Empresários baianos conquistam mercado internacional de exportação de carne

Empresa genuinamente baiana, da região de Itapetinga, no centro sul baiano, fechou o primeiro contrato para exportar 250 toneladas de carne bovina para Hong Kong, na China. A duração é de seis meses, podendo ser renovado, e o embarque da primeira carga aconteceu no mês de dezembro de 2016, via Porto de Salvador. Os empresários possuem dois matadouros frigoríficos, que geram em média 400 empregos diretos. Desde o início da implementação das unidades, eles receberam o apoio da Secretaria da Agricultura do Estado (Seagri), por meio da Agência de Defesa Agropecuária da Bahia (Adab).
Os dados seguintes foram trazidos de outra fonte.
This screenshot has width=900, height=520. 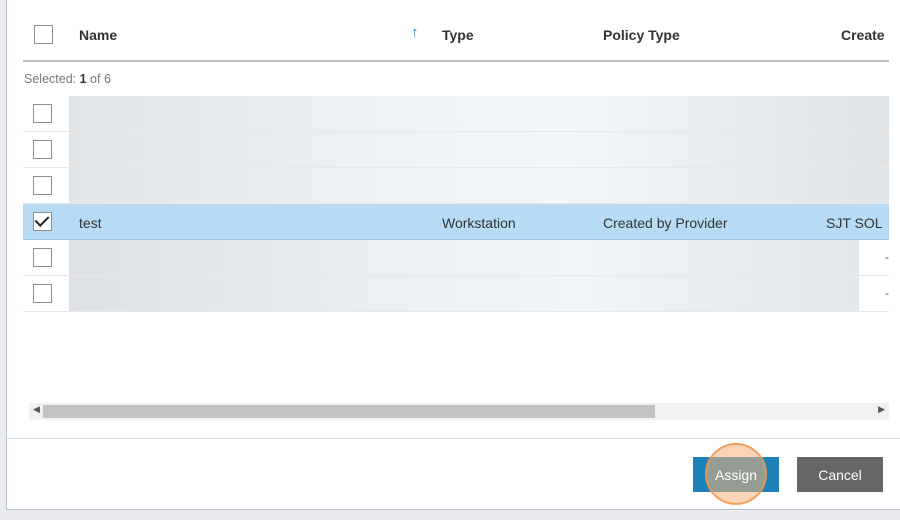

Esta semana, os empresários se reuniram com o secretário Vitor Bonfim para falar sobre a abertura dos novos mercados. “A China é um mercado promissor, que vai demandar cada vez mais a aquisição de alimentos de outros países, uma grande oportunidade para o Brasil. É muito bom ver o crescimento de uma empresa baiana, que nasceu com o apoio da Seagri, e, hoje, em tempos de crise, vive um momento de expansão”, disse o titular da Seagri.

Um dos proprietários da empresa, Alber Rezende, explicou que, “além de carne e vísceras, partes do boi comumente consumidas aqui, foram exportados subprodutos que para nós possuem pouco valor, como membrana e diafragma. Porém, na China, são iguarias, base de pratos tradicionais. Com a abertura dos novos mercados vamos ampliar a capacidade de abate e a parte frigorífica de armazenamento”.

O empresário informou que já estão se adaptando para exportar para o mercado Árabe, e realizar o abate halal, que deve obedecer a exigências específicas da tradição islâmica, como ser realizado em separado tradicional e executado por um muçulmano conhecedor dos fundamentos do abate de animais no Islã. Os equipamentos e utensílios utilizados precisam ser próprios para esse tipo de abate, entre outras exigências.

Matadouro

A unidade situada em Itapetinga atualmente está abatendo 250 animais dia, com meta de ampliação até o final deste ano para 350. O outro matadouro, localizado em Vitória da Conquista (sudoeste), é um equipamento multifuncional, que também abate cerca de 2000 suínos/mês, e trabalha com capacidade de 300 bois por dia, com expectativa de ampliação deste volume para 450. Os bois são comprados de criadores principalmente da região de Itapetinga, e comercializados para o extremo sul, sul e sudoeste da Bahia.

O matadouro de Itapetinga é credenciado pelo Serviço de Inspeção Federal (SIF), do Ministério da Agricultura (Mapa), que o torna apto a comercializar seus produtos em todo o território brasileiro e no exterior. A certificação assegura a qualidade de produtos de origem animal, comestíveis e não comestíveis.

A unidade de Vitória da Conquista foi credenciada em dezembro do ano passado, pela Adab, no Sistema Brasileiro de Inspeção de Produtos de Origem Animal (Sisbi), responsável por padronizar os procedimentos de inspeção de produtos de origem animal, que garantem a inocuidade e segurança do alimento, permitindo a venda dos produtos para todo o Brasil.